A Deep Learning Approach to Sensor Fusion Inference at the Edge
T. Becnela and P-E. Gaillardonb
University of Utah, Salt Lake City, U.S.
athomas.becnel@utah.edu@utah.edu
bpierre-emmanuel.gaillardon@utah.edu
ABSTRACT
The advent of large scale urban sensor networks has enabled a paradigm shift of how we collect and interpret data. By equipping these sensor nodes with emerging low-power hardware accelerators, they become powerful edge devices, capable of locally inferring latent features and trends from their fused multivariate data. Unfortunately, traditional inference techniques are not well suited for operation in edge devices, or simply fail to capture many statistical aspects of these low-cost sensors.
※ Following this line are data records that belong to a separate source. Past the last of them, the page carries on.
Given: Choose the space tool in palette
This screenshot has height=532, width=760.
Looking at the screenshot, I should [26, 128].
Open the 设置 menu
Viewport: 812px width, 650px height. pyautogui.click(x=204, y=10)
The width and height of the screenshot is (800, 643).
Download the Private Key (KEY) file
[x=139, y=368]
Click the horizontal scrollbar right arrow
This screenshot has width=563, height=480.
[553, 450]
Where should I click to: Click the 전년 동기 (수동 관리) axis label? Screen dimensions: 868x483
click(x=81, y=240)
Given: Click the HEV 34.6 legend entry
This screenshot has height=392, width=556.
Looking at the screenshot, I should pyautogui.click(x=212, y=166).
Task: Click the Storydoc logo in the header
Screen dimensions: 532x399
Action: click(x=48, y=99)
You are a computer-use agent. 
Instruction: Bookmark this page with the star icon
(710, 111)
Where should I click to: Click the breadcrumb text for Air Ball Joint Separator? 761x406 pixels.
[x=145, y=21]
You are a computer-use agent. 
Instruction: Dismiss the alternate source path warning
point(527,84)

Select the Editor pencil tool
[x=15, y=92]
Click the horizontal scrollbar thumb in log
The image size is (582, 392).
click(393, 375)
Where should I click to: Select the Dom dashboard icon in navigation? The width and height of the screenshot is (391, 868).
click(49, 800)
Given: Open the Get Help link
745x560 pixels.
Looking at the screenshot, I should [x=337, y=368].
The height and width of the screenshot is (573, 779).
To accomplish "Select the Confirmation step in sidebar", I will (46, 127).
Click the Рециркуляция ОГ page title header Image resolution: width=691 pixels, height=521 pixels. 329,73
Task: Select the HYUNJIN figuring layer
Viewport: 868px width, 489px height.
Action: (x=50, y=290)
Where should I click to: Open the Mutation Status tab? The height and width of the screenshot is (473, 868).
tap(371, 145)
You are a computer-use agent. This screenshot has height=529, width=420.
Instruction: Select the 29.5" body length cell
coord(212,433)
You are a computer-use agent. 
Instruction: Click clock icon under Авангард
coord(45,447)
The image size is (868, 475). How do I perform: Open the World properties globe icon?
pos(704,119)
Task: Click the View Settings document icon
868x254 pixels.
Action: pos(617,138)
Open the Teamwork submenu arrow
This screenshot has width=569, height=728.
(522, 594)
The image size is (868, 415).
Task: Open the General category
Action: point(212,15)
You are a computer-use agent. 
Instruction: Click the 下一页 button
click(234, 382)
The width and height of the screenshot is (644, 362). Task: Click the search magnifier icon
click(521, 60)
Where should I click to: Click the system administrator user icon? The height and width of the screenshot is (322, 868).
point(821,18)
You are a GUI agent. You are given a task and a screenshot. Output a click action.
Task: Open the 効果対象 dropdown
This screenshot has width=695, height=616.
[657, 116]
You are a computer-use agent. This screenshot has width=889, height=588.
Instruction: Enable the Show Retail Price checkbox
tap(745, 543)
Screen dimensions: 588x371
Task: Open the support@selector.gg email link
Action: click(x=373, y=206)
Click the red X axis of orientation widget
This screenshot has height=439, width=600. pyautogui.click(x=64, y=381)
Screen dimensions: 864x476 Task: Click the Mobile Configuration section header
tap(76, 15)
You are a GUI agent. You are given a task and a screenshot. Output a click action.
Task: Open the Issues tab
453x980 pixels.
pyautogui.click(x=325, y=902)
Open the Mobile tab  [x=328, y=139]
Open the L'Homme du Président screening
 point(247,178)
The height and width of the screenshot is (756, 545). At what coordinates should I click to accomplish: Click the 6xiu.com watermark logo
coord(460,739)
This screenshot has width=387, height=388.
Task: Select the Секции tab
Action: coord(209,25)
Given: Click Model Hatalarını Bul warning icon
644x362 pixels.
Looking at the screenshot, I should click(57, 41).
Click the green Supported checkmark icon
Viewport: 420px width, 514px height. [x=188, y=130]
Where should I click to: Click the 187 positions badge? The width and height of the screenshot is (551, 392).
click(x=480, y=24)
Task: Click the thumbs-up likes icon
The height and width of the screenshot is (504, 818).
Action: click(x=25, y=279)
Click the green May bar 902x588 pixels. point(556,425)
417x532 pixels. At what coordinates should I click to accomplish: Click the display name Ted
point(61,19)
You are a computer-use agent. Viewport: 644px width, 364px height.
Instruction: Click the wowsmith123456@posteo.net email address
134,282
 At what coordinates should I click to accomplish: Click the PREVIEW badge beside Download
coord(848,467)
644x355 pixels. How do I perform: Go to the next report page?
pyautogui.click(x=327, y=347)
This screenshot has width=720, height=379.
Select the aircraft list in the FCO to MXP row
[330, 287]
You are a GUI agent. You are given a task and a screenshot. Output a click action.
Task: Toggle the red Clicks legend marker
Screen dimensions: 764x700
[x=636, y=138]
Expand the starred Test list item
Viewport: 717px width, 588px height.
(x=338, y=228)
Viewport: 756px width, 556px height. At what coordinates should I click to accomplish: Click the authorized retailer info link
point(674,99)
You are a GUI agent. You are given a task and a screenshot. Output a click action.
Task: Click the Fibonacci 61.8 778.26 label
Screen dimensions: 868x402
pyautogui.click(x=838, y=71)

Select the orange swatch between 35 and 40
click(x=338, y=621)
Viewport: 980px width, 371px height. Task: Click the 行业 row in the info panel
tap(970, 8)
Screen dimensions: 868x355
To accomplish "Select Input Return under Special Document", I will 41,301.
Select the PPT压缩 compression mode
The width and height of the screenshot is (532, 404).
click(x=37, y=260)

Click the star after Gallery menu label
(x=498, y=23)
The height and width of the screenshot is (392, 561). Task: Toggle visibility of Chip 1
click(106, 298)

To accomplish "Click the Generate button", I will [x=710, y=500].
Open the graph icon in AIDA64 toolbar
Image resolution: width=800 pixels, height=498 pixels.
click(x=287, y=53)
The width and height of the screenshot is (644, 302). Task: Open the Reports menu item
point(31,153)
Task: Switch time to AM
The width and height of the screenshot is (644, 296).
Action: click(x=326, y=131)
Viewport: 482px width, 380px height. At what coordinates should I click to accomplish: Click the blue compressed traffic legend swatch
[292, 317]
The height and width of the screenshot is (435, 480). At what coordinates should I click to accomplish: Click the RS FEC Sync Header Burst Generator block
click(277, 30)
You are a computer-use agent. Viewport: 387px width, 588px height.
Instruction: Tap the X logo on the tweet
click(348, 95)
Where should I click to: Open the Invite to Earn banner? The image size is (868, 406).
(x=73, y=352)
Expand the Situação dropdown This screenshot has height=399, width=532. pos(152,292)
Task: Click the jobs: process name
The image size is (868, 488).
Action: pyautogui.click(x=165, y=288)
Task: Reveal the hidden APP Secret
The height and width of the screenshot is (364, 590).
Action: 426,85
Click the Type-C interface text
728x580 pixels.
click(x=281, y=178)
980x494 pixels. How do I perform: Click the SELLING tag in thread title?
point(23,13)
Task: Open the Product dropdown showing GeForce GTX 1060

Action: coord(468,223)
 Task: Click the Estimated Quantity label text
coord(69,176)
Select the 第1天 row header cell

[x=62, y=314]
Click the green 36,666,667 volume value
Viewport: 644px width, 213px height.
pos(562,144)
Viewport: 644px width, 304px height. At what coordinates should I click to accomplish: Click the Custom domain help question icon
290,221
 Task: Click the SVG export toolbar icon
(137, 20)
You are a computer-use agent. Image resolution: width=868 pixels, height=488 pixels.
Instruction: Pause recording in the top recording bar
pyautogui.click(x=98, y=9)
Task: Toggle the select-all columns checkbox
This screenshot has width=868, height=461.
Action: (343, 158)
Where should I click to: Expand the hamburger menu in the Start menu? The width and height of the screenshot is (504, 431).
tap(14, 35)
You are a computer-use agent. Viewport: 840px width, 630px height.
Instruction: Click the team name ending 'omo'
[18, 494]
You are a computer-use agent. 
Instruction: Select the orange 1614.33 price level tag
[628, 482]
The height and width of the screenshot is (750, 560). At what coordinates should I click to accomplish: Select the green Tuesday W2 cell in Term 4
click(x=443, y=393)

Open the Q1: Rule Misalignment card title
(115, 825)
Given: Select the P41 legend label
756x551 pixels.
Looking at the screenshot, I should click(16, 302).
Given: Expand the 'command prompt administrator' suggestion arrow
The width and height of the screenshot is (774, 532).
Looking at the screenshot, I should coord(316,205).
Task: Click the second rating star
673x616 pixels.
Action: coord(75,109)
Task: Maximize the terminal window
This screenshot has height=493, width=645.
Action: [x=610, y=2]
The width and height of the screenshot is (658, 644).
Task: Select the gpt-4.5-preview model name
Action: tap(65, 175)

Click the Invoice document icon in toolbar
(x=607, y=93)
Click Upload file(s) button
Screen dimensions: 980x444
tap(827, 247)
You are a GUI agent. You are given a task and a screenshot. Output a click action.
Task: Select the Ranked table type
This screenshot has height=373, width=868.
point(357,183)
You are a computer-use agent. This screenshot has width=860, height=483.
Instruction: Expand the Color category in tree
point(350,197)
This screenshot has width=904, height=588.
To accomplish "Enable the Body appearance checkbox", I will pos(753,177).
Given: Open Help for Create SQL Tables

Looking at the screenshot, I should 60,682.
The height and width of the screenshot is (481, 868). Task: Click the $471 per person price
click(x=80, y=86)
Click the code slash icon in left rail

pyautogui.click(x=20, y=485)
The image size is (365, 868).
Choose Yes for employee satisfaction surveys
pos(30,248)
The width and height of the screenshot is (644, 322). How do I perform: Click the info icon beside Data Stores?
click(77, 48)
As a result, these methods struggle to accurately model nonlinear events. In this work, we propose a deep learning methodology that is able to infer unseen data by learning complex trends and the distribution of the fused time-series inputs. This novel hybrid architecture combines a multivariate Long Short-Term Memory (LSTM) branch and two convolutional branches to extract time-series trends as well as short-term features. By normalizing each input vector, we are able to magnify features and better distinguish trends between series. As a demonstration of the broad applicability of this technique, we use data from a currently deployed pollution monitoring network of low-cost sensors to infer hourly ozone concentrations at the device level. Results indicate that our technique greatly outperforms traditional linear regression techniques by 6× as well as state-of-the-art multivariate time-series techniques by 1.4× in mean squared error. Remarkably, we also show that inferred quantities can achieve lower variability than the primary sensors which produce the input data.